Jenazah Tuan L. telah dikebumikan
sementara Nona L jenazahnya dibawa dengan mobil dari Purwokerto ke Semarang.
Surat kabar Bataviaasch Nieuwsblad mengakhir beritanya dengan menyebutkan latar
belakang pekerjaan Tuan L sebagai, “De heer L. was directeur der ijsfabriek te
Poerwokerto” (Tuan L. adalah direktur pabrik es krim di Poerwokerto).
Menarik mengikuti laporan Bataviaasch Nieuwsblad. Kejadian perkara
tanggal 18 Mei 1925 tersebut langsung dilaporkan pada tanggal 18 Mei 1925
dengan berita satu paragraf dengan menyebutkan inisial L yang adalah direktur
pabrik es Purwokerto dengan nama Lange sementara Nona R yang dimaksudkan adalah
anak perempuan Tuan Ravensberg. Pada laporan tanggal 19 Mei 1925 nama
Ravensberg pun disebutkan. Entah mengapa pada pemberitaan yang agak panjang
pada tanggal 22 Mei 1925 sebagaimana dikutip di awal tulisan ini, nama-nama
orang yang terlibat perkara hanya ditulis inisial saja.

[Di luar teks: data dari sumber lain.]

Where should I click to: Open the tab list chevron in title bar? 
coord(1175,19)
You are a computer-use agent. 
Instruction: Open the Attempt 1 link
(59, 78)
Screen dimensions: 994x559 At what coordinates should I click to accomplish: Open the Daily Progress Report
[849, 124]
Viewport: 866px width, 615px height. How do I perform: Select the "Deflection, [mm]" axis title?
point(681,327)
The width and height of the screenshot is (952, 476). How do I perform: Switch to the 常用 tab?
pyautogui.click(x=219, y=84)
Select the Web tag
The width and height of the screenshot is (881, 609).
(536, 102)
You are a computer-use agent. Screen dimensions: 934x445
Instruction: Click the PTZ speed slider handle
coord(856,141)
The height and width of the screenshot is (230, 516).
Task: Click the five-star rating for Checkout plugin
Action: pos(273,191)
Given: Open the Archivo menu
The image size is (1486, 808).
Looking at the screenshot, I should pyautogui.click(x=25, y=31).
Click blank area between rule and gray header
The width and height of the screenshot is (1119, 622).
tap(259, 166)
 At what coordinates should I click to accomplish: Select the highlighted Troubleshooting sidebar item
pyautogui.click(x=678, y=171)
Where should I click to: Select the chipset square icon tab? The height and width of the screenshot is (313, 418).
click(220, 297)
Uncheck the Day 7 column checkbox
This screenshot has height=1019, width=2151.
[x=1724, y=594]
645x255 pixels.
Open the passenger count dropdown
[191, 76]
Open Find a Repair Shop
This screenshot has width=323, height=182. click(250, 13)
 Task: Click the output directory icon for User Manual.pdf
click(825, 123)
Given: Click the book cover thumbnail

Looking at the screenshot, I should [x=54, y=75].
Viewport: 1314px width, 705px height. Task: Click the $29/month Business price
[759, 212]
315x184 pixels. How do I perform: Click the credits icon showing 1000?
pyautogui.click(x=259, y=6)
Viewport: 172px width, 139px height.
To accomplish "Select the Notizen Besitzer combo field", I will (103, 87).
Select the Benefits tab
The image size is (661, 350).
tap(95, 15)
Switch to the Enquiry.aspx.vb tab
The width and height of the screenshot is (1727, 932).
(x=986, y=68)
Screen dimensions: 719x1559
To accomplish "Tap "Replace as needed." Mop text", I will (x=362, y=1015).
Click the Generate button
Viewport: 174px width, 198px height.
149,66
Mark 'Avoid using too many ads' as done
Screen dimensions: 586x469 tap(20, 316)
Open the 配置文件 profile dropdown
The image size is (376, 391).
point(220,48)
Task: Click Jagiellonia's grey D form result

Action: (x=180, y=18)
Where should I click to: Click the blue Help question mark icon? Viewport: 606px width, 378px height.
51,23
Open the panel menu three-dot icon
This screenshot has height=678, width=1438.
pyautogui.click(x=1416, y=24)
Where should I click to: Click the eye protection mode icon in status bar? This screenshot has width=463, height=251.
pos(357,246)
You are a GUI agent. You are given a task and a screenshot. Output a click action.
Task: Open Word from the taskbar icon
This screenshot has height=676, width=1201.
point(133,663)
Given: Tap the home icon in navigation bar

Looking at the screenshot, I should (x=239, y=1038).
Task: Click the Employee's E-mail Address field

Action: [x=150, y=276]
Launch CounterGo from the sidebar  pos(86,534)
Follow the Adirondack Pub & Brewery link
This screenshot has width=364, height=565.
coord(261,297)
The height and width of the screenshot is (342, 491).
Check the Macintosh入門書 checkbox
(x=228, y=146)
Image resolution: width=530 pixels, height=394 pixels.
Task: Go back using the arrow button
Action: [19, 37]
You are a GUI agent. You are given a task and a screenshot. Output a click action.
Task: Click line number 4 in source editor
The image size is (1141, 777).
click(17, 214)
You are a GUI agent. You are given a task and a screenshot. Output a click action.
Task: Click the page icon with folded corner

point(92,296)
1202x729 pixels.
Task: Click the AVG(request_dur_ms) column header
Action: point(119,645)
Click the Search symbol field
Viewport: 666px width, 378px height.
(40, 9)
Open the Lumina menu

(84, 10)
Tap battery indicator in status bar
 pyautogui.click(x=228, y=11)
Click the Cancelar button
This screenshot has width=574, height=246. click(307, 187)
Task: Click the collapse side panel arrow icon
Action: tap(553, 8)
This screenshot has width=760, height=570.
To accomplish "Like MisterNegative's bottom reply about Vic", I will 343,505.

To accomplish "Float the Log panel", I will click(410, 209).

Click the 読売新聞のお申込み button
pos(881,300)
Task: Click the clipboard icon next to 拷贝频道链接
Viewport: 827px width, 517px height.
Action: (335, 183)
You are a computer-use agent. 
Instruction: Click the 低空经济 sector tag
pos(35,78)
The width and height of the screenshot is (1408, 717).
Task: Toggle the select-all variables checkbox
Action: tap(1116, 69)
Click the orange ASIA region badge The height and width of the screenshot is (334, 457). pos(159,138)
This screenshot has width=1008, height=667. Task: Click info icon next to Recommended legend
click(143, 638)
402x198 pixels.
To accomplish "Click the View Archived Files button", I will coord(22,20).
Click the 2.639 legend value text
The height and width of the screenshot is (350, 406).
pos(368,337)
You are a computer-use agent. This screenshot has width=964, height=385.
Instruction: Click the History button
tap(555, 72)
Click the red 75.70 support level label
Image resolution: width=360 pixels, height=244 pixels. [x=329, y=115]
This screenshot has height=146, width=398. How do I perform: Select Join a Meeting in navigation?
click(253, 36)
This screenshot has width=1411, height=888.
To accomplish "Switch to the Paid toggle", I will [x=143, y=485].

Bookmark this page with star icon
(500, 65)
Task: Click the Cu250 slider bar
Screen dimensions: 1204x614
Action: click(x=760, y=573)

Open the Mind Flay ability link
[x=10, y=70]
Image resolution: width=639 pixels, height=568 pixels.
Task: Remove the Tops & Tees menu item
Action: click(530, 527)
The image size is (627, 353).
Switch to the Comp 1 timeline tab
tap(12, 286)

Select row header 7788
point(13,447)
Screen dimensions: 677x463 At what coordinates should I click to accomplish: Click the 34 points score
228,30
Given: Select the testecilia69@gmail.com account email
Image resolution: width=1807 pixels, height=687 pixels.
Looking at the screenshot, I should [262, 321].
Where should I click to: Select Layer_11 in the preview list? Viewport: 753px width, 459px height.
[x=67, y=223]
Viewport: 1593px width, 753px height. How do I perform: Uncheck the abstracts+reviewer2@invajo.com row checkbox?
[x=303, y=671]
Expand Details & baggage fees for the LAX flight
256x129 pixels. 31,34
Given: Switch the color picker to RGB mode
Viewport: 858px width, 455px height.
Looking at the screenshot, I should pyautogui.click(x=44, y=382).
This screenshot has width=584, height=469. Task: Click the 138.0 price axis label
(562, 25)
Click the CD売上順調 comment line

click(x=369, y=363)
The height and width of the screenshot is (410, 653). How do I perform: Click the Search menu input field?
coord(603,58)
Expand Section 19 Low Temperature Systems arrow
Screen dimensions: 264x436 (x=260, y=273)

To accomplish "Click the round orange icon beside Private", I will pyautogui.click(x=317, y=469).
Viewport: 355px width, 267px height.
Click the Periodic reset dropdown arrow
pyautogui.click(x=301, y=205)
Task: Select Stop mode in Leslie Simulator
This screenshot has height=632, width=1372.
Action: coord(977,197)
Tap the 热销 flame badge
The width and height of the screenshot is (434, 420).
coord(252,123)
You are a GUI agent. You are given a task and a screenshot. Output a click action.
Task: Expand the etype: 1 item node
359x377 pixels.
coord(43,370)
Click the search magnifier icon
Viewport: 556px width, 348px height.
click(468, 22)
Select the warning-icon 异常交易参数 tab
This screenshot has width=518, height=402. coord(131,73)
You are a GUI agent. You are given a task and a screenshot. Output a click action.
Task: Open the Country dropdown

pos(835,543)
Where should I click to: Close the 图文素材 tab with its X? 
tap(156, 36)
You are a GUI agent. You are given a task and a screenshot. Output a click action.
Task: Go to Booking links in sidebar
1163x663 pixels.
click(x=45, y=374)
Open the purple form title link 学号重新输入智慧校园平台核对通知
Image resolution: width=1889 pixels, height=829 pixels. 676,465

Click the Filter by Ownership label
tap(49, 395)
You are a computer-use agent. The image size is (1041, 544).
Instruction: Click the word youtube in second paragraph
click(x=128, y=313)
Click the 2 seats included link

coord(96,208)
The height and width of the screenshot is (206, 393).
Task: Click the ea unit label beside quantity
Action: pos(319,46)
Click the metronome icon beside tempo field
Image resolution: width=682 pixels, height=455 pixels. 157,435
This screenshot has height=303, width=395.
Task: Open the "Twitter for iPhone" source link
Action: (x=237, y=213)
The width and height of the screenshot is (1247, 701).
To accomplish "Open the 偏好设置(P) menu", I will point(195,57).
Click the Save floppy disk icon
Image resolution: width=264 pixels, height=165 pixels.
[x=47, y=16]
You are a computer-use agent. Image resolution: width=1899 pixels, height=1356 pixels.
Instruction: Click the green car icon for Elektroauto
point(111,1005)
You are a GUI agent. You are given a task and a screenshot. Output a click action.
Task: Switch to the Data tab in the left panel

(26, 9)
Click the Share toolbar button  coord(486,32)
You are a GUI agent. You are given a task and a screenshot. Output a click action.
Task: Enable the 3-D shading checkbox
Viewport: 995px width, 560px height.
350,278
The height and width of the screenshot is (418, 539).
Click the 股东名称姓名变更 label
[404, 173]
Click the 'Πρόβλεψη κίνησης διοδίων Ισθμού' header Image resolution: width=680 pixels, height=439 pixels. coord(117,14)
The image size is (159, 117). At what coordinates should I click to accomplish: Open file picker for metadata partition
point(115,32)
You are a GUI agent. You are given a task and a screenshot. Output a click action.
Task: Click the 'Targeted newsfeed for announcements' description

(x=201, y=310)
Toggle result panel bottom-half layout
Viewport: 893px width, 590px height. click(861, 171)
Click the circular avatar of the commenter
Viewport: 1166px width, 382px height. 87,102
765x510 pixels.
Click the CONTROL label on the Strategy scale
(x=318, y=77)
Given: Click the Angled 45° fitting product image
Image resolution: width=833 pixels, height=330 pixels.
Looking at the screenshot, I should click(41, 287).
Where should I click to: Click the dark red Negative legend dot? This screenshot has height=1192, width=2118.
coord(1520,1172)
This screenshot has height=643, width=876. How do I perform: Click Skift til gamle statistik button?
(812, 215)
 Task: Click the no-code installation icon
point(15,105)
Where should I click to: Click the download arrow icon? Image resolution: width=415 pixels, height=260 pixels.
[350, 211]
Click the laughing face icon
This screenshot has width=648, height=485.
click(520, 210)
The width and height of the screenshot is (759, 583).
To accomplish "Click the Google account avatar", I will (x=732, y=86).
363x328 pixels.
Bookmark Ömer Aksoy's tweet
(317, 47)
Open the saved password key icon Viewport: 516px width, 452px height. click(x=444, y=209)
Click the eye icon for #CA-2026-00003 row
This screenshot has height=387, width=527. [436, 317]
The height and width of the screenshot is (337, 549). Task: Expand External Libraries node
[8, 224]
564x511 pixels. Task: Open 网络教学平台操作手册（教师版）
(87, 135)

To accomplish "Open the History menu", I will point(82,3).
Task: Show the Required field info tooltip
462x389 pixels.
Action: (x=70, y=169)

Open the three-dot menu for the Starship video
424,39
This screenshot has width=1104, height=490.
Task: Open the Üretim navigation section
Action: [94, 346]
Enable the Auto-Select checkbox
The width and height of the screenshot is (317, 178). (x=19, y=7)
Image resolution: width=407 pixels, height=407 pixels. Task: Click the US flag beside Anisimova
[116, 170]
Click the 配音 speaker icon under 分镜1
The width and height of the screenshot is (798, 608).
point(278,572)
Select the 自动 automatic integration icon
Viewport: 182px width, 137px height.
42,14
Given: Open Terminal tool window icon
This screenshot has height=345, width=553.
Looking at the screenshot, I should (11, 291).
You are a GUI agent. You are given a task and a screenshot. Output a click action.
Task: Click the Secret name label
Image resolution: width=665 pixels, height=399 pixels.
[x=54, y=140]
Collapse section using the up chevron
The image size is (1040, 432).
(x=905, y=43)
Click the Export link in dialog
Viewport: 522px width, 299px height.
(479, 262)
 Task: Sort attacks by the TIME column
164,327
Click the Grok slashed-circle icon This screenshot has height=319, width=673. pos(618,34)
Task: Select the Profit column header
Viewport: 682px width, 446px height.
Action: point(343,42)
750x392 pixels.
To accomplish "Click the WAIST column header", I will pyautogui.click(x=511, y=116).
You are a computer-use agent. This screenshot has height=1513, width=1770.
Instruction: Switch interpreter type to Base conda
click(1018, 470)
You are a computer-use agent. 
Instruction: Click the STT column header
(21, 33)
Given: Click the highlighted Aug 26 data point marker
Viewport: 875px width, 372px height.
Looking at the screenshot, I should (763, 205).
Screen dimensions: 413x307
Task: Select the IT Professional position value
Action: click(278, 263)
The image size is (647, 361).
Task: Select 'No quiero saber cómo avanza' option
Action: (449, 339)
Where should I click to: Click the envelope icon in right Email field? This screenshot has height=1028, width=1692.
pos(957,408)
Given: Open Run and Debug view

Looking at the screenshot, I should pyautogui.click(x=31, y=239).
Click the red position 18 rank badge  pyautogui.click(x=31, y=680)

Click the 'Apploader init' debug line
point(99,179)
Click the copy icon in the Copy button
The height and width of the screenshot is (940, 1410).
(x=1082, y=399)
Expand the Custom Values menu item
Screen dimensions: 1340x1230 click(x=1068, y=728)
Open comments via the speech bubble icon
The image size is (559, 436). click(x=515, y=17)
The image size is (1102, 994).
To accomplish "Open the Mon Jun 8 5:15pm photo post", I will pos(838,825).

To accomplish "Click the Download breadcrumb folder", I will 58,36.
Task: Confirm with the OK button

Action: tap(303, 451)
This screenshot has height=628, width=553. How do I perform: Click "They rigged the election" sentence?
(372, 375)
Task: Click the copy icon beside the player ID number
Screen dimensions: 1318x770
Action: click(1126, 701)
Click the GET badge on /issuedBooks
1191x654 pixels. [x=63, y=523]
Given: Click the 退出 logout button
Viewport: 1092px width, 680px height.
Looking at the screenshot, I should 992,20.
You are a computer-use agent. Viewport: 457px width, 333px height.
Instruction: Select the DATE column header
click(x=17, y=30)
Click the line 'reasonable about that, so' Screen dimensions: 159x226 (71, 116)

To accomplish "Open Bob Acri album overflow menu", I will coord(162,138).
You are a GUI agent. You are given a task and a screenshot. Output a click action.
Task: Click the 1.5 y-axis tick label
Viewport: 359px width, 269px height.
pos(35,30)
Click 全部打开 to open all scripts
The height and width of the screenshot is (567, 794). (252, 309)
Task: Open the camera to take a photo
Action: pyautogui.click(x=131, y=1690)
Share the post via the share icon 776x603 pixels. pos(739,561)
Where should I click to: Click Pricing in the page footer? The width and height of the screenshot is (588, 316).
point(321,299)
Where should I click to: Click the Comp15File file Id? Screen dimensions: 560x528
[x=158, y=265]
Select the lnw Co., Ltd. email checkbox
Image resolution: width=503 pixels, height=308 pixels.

Ada satu surat kabar yang cukup
lengkap memberitakan peristiwa memilukan tersebut yaitu dengan judul, Een Tragisch Gebeuren: Twee Geliefden Zoeken
Hereeniging in den Dood (Sebuah Peristiwa Memilukan: Dua Kekasih Mencari
Penyatuan Melalui Kematian) yang dimuat surat kabar Algemeen Handelsblad voor Nederlandsch-Indië (19 Mei 1925).
Melalui pemberitaan surat kabar
ini kita mendapatkan gambaran peristiwa dengan lebih terang dan gamblang.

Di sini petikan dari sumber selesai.